Assigned task: Without any pictures, retype exactly the lines from the one with "View the 4 Likes list" through the final line of the records.

Available data:
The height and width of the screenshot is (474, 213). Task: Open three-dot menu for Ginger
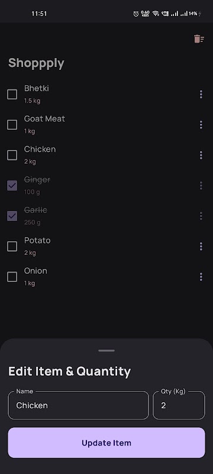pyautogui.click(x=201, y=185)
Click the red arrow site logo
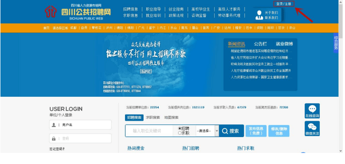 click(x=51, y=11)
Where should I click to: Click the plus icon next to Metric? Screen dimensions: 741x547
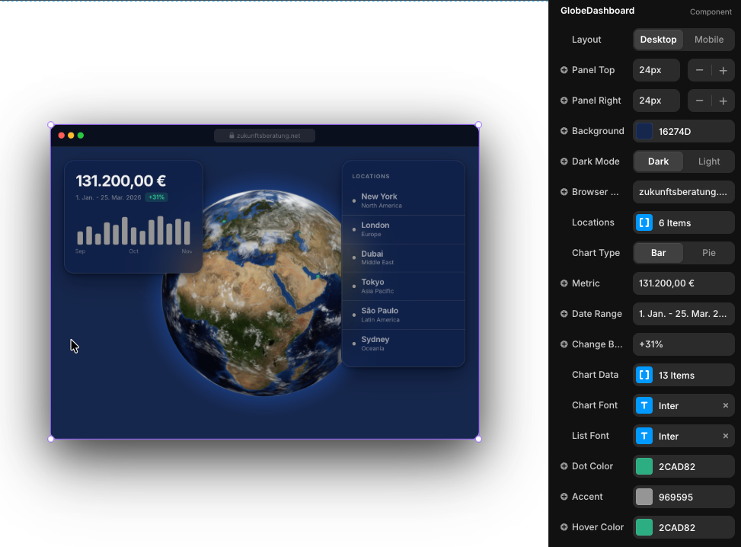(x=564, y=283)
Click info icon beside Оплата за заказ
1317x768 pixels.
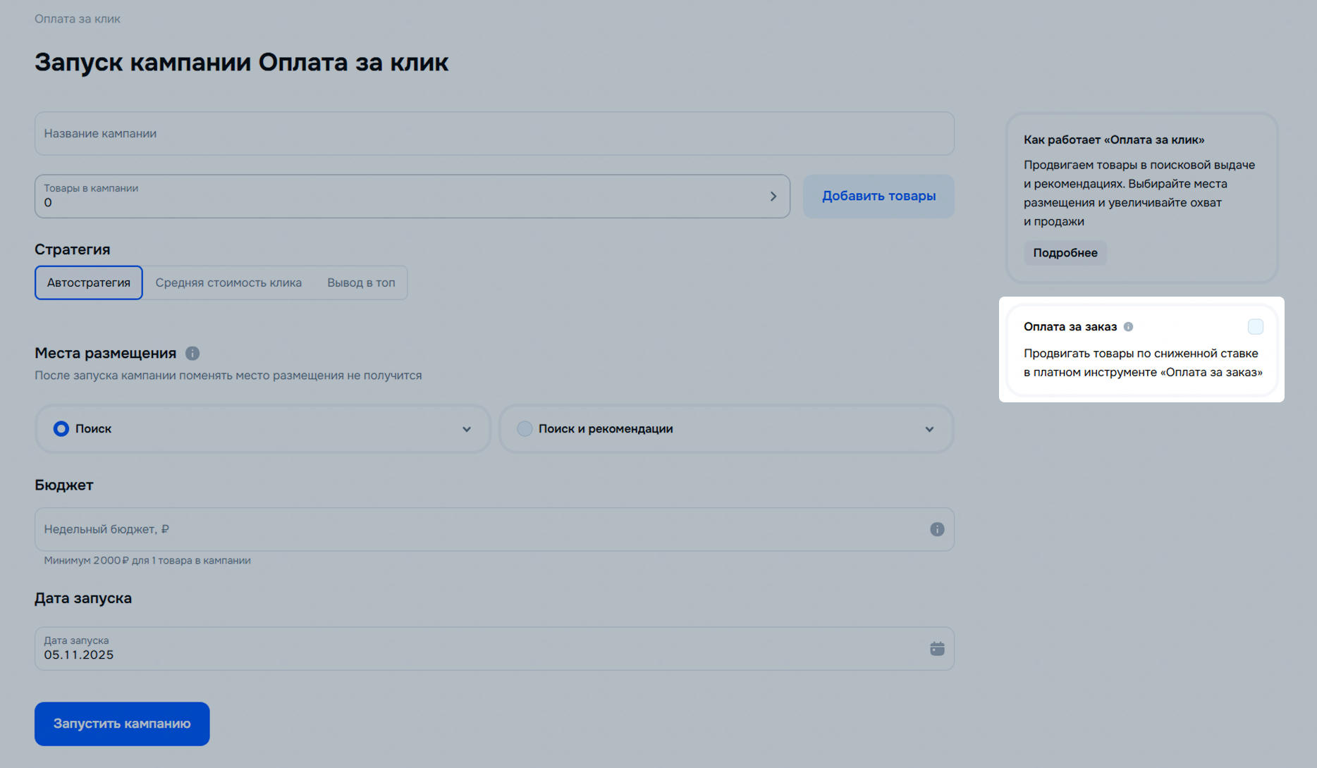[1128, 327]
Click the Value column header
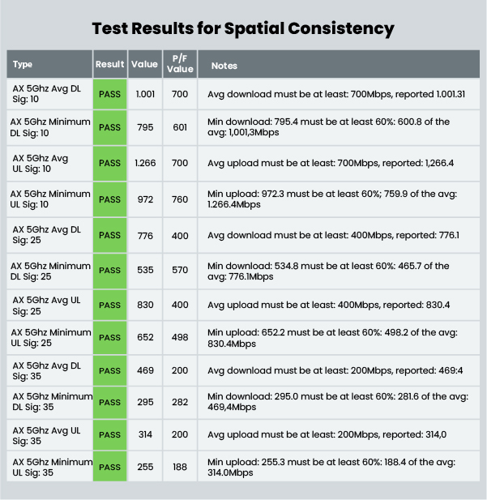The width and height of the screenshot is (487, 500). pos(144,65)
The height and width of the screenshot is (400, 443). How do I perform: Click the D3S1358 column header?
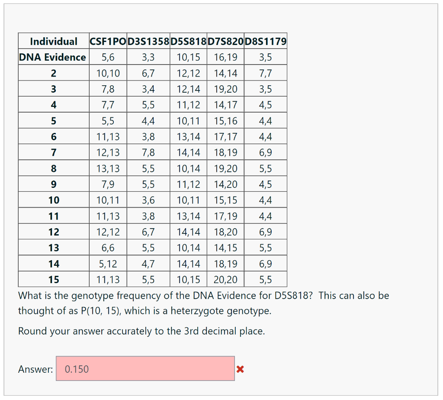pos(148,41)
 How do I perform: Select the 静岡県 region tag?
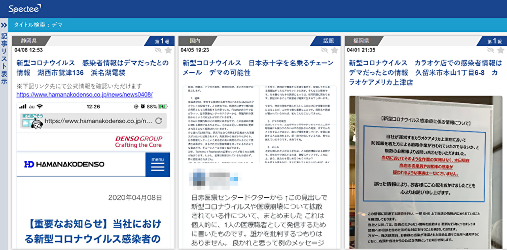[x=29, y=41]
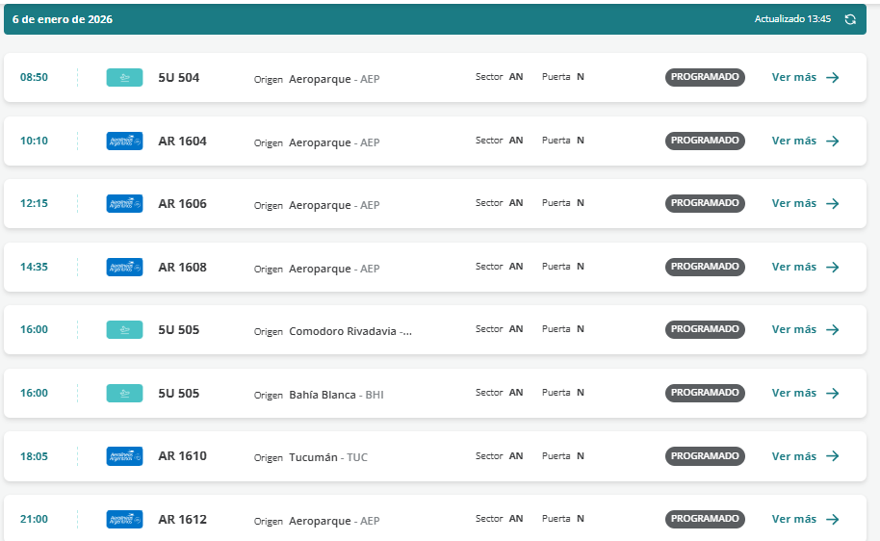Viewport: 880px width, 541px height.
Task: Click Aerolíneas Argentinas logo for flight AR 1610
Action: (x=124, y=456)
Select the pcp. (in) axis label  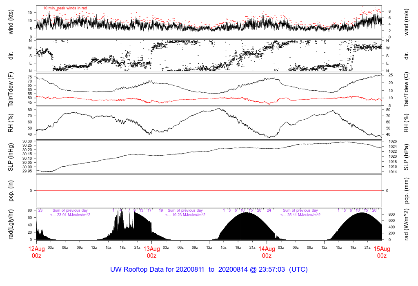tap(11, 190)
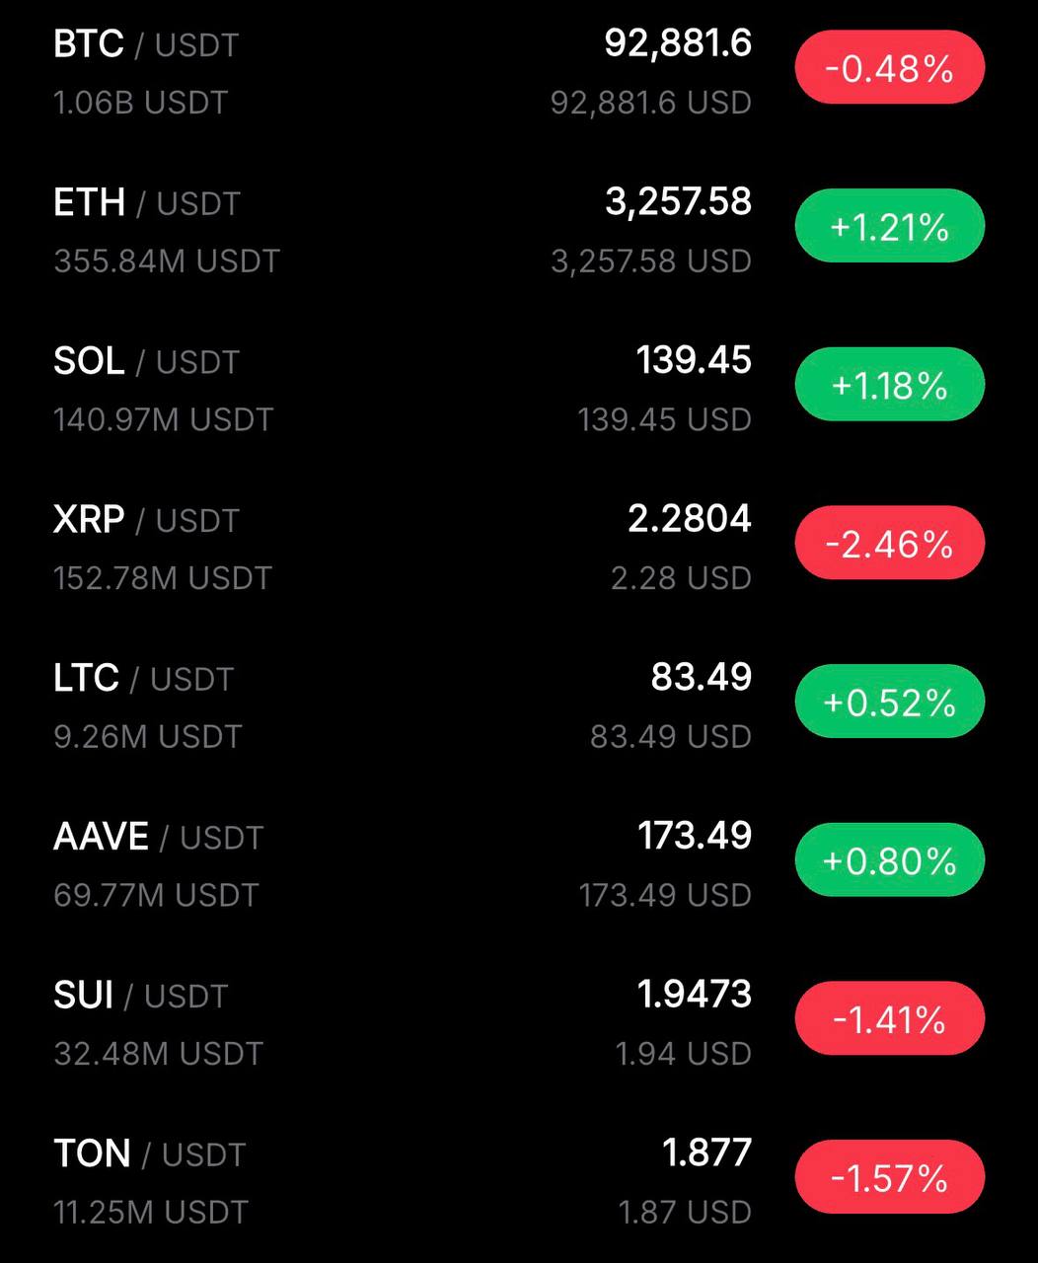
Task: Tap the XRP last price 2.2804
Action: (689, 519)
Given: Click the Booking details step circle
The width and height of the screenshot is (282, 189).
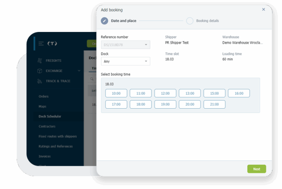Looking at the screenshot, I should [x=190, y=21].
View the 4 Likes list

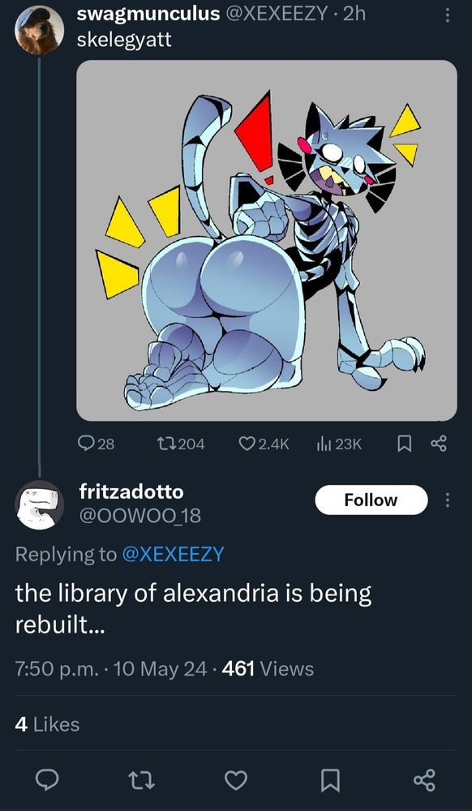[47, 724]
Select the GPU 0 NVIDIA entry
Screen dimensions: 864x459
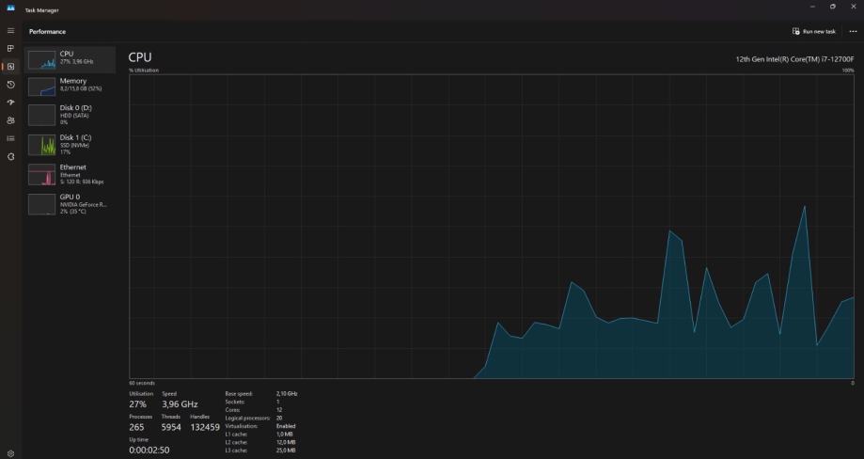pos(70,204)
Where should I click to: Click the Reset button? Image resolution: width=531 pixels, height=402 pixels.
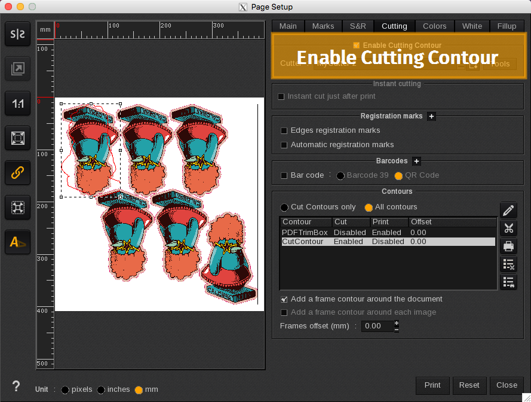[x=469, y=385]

Exercise answer:
View the 4 Likes list

[47, 724]
Select the GPU 0 NVIDIA entry
Screen dimensions: 864x459
pos(70,204)
Where should I click to: Click the Reset button? Image resolution: width=531 pixels, height=402 pixels.
[x=469, y=385]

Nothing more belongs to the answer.